Aller, arriver, devenir, mourir, naitre, partir, parvenir, rester, revenir, venir

Tous ces verbes dont je viens de donner une liste partielle s’accordent toujours avec le sujet parce qu’ils ne se conjuguent qu’avec être.

1. Sylvie sera revenue demain.

2. Ils sont allés au Carnaval de Québec

3. Nous sommes arrivés hier.

Lorsque le verbe qui précède le participe passé est un verbe d’état autre que le verbe être, l’accord se fait toujours avec le sujet. Ces verbes sont : paraitre, sembler, devenir, demeurer et rester.

1. La chatte reste étendue sur le tapis.

2. Les fleurs paraissent fanées.

3. Elles semblent paralysées par l’émotion.

Je te propose un test de pratique.

La finale pas rapport!

19 décembre 2009

Cette semaine, je te parle d’une erreur que je rencontre très souvent dans des écrits. Comment ne pas écrire n’importe quoi comme syllabe finale d’un participe passé ?

Je ne te parle pas de ces fameuses règles. J’y reviendrai dans d’autres chroniques. Des exemples fautifs vont te faire comprendre et surtout te faire mourir de rire.

Mourir = mouru; prendre = prit; mordre = mordit; placer = placit

J’ai déjà entendu parler mes grands-parents de cette manière. J’étais tordu (et non tordi) de rire.

Le son «é» te fait moins problème. Tu es moins porté à le finir en «i», en «u», etc. «Valérie a flirté avec Olivier.»

Là où tu fais souvent l’erreur, ce sont avec les verbes du 3e groupe.

Voici des phrases rencontrées dernièrement : «La rivière avait reprit sa place.» «Le chien a mordit son oreille.»

Trucs ou conseils pour s’en sortir

Quand tu as ce genre de participe passé qui t’embête, imagine une phrase où le participe passé devra être au féminin singulier. Revenons avec nos deux exemples.

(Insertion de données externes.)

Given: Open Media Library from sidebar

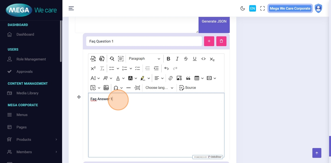Looking at the screenshot, I should (27, 93).
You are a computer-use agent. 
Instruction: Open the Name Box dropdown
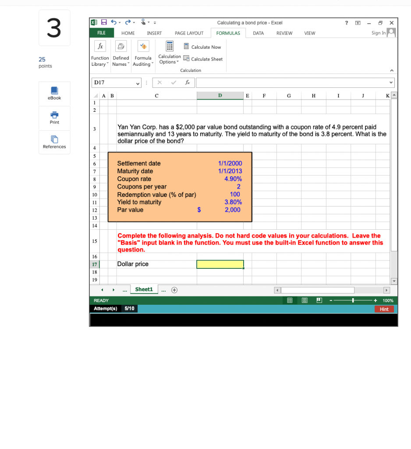[x=137, y=82]
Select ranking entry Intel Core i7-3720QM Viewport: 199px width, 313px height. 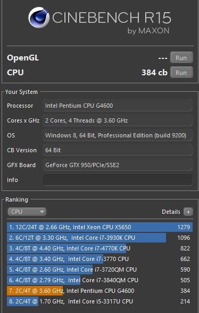[100, 269]
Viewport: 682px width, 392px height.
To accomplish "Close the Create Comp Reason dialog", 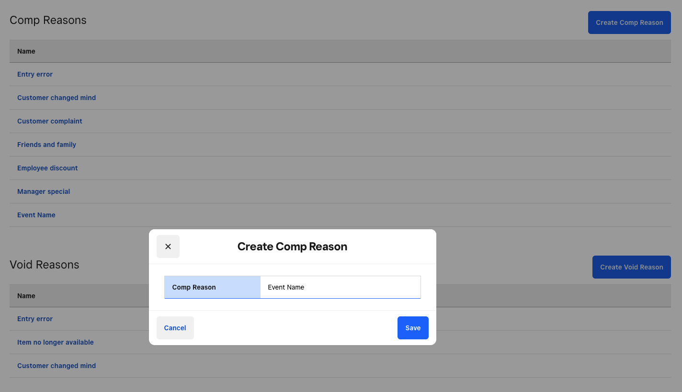I will tap(168, 246).
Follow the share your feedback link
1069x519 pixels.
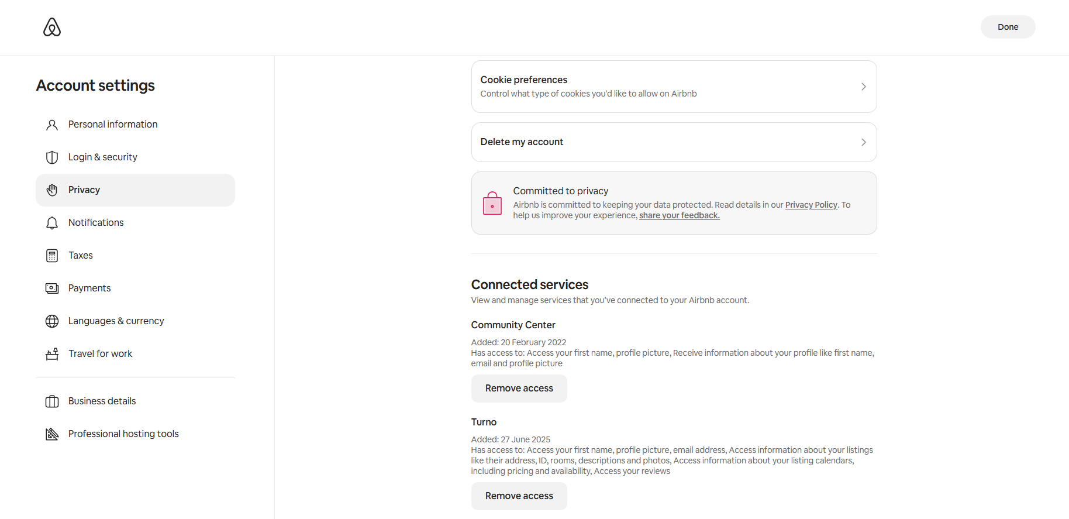(x=679, y=215)
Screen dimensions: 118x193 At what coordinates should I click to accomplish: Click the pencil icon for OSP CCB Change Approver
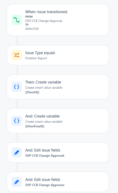tap(17, 182)
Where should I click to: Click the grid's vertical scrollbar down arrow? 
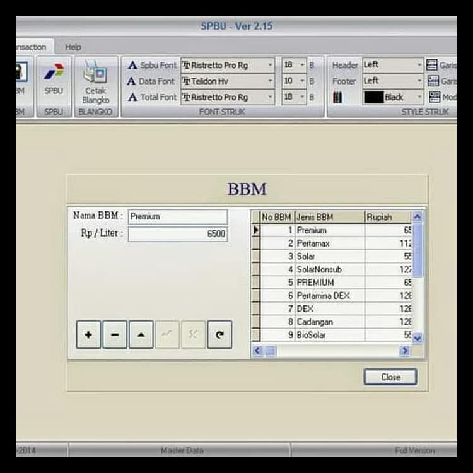417,337
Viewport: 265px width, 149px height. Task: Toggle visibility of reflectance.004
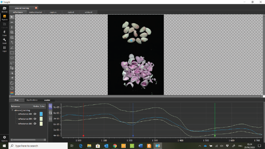pos(35,119)
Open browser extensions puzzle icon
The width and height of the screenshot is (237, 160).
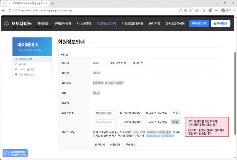point(197,10)
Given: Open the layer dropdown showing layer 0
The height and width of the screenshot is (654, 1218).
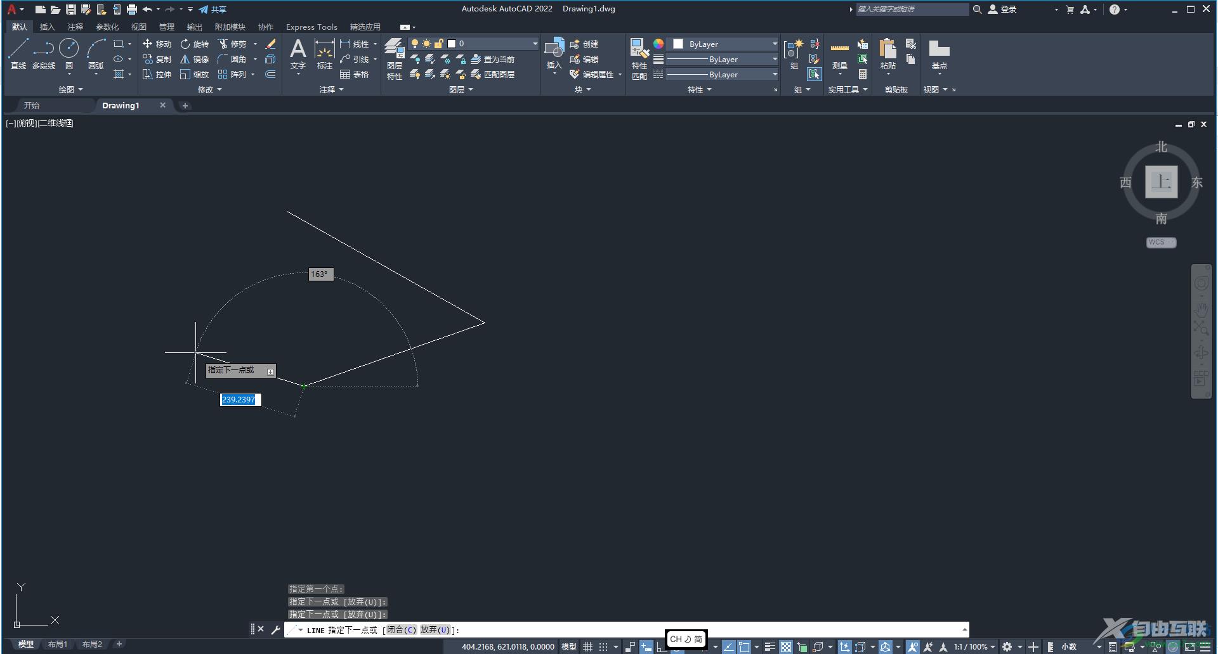Looking at the screenshot, I should (535, 43).
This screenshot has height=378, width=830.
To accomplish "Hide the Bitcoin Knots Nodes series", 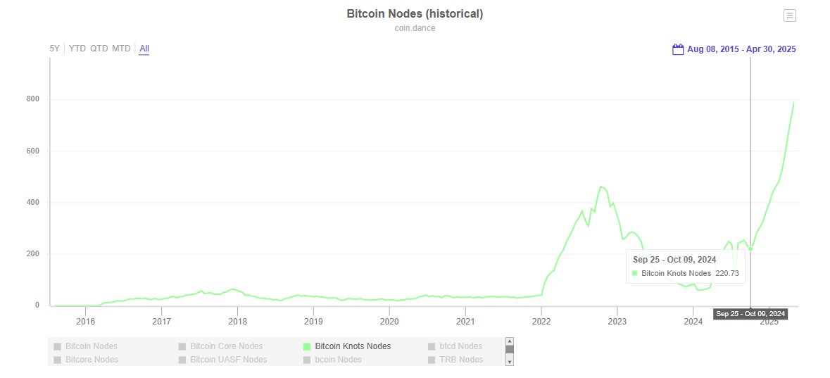I will [x=353, y=346].
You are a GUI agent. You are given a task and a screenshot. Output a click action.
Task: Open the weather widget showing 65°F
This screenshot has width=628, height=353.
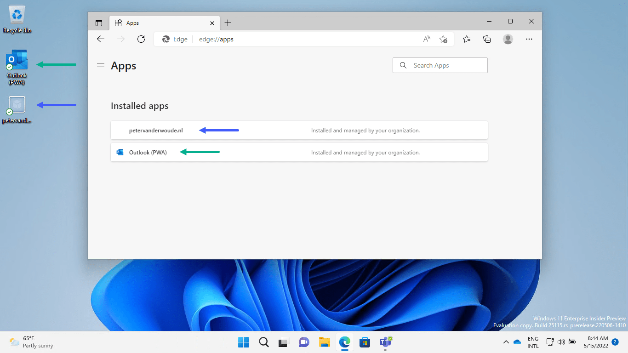[x=31, y=342]
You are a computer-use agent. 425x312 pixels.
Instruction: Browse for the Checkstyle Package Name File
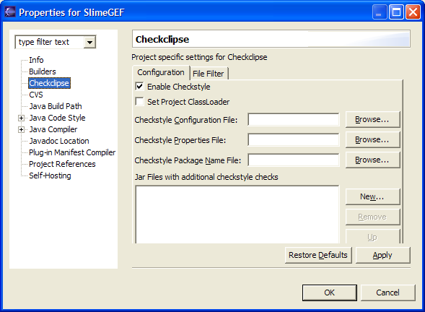[372, 160]
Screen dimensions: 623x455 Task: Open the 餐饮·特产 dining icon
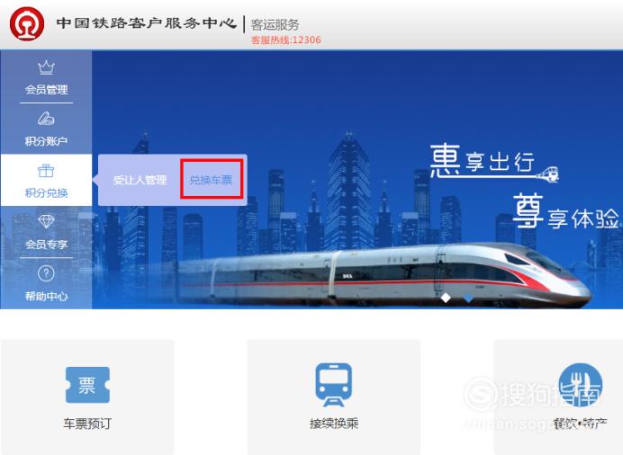click(580, 385)
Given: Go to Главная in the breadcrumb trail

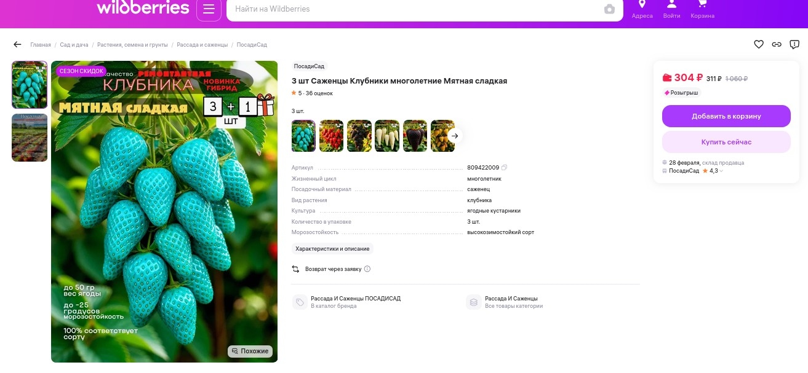Looking at the screenshot, I should tap(40, 44).
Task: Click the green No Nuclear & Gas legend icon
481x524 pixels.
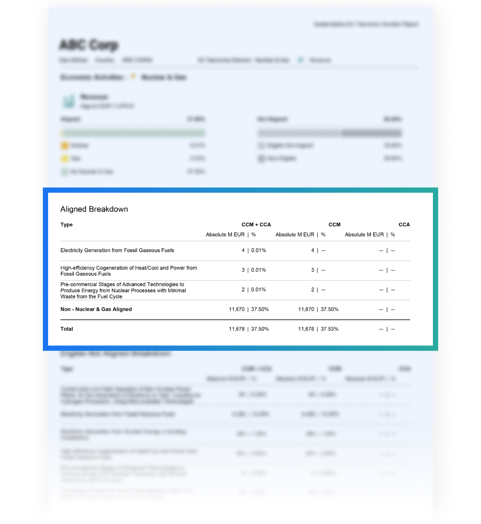Action: tap(65, 172)
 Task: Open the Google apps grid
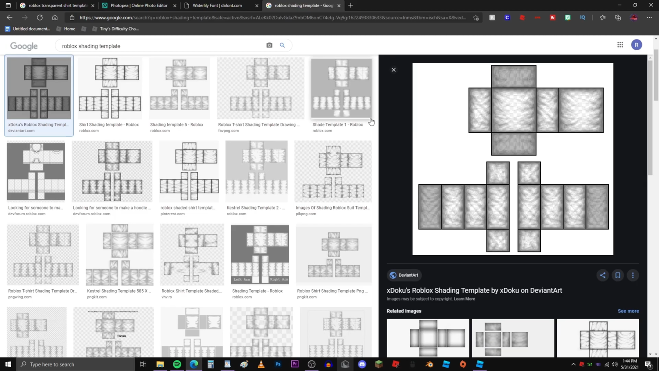[620, 45]
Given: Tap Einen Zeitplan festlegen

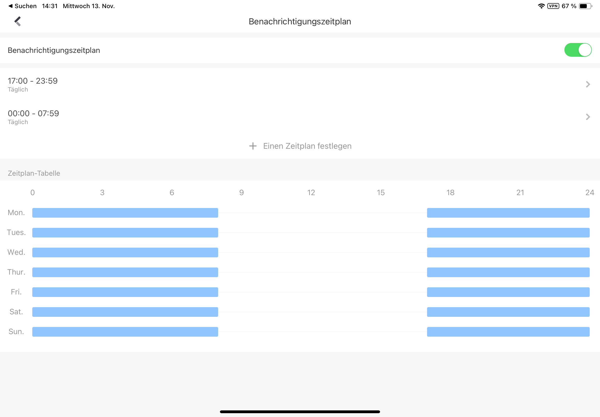Looking at the screenshot, I should (307, 146).
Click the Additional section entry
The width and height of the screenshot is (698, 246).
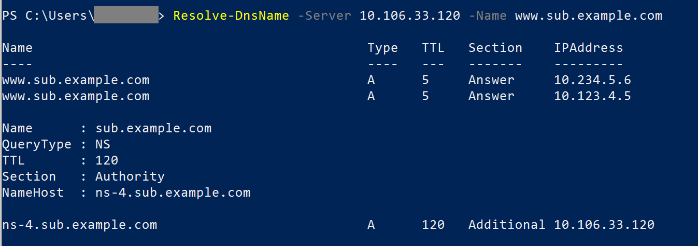pos(506,225)
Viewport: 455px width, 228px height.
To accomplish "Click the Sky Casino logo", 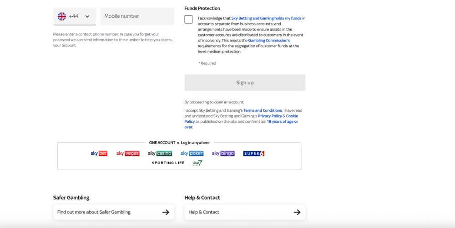I will [160, 154].
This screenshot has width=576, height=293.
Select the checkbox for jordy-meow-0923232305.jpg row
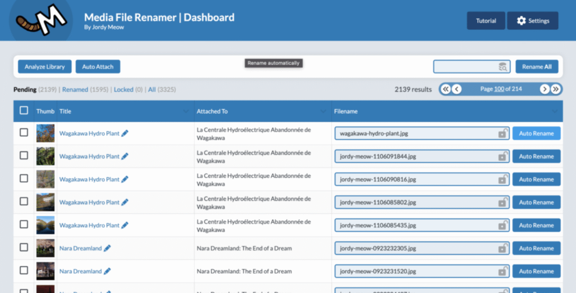point(24,247)
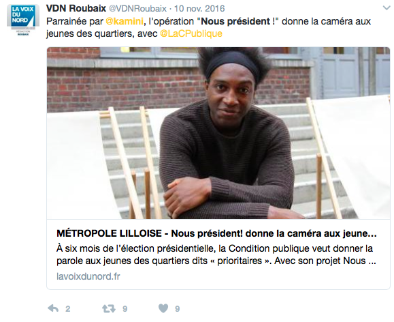Follow the lavoixdunord.fr domain link
Screen dimensions: 394x322
coord(88,276)
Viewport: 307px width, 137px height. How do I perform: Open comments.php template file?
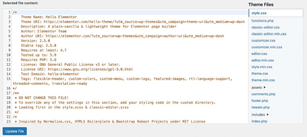[x=263, y=94]
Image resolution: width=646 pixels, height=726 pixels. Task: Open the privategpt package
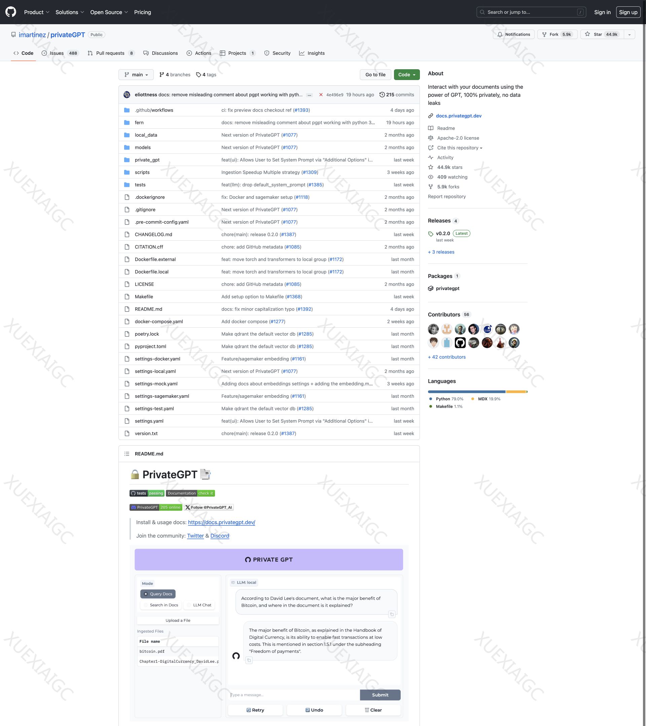click(447, 288)
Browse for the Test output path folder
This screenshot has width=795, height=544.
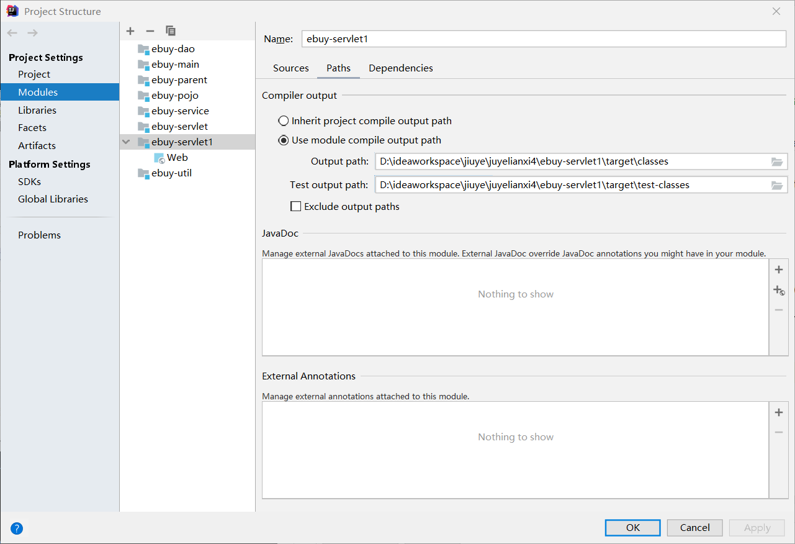pyautogui.click(x=776, y=185)
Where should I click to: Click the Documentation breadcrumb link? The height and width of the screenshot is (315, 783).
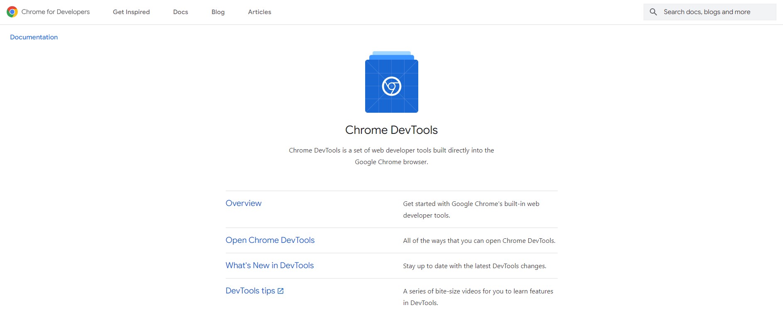tap(34, 37)
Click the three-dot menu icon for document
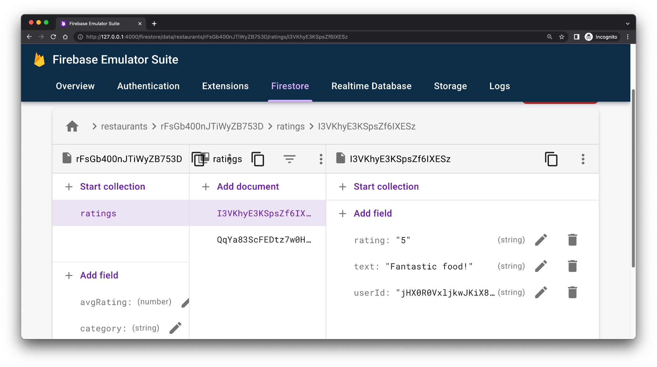This screenshot has height=367, width=657. click(x=583, y=159)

Diras-tu «La rivière avait reprite sa place»? Non, tu diras «reprise». La finale du verbe «reprendre» s’écrira donc avec un «s».

Diras-tu «mordite son oreille»? Non. Mais «mordue». Doit-on l’accorder ? C’est une autre histoire dont je parlerai plus tard.

Les deux phrases s’écriront ainsi : «La rivière avait repris sa place. » «Le chien a mordu son oreille.»

Je te propose de nouveau de trouver le participe passé de certains verbes.

La saga des participes passés

12 décembre 2009

Le temps est venu d’attaquer de front ces participes passés. Aussi bien le faire tout de suite. Tu es plein de bonnes résolutions, j’en suis convaincu. D’ailleurs, je t’entends fredonner la chanson du groupe La Chicane quand tu pioches sur ces participes passés : « J’ai d’la misère, oh calvaire. »

Commençons par le participe passé employé seul, celui qui vient sans l’auxiliaire être ou avoir. Ce participe passé s’accorde en genre et en nombre avec le mot auquel il se rapporte. Pour trouver ce mot, tu poses la question Qu’/qui est-ce qui est?  avant le participe.

1. Les filles embrassées par de vieux oncles vomissent dans les toilettes. (Qui est-ce qui est embrassé ? les filles : nom féminin pluriel.)

2. Les cadeaux reçus m’ont déçu. (Qu’est-ce qui est reçu ? les cadeaux : nom masculin pluriel.)

3. Finies les vacances des fêtes, le travail m’attend. (Qu’est-ce qui est fini ? les vacances : nom féminin pluriel.)

Le mot avec lequel le participe employé seul s’accorde peut aussi être un pronom.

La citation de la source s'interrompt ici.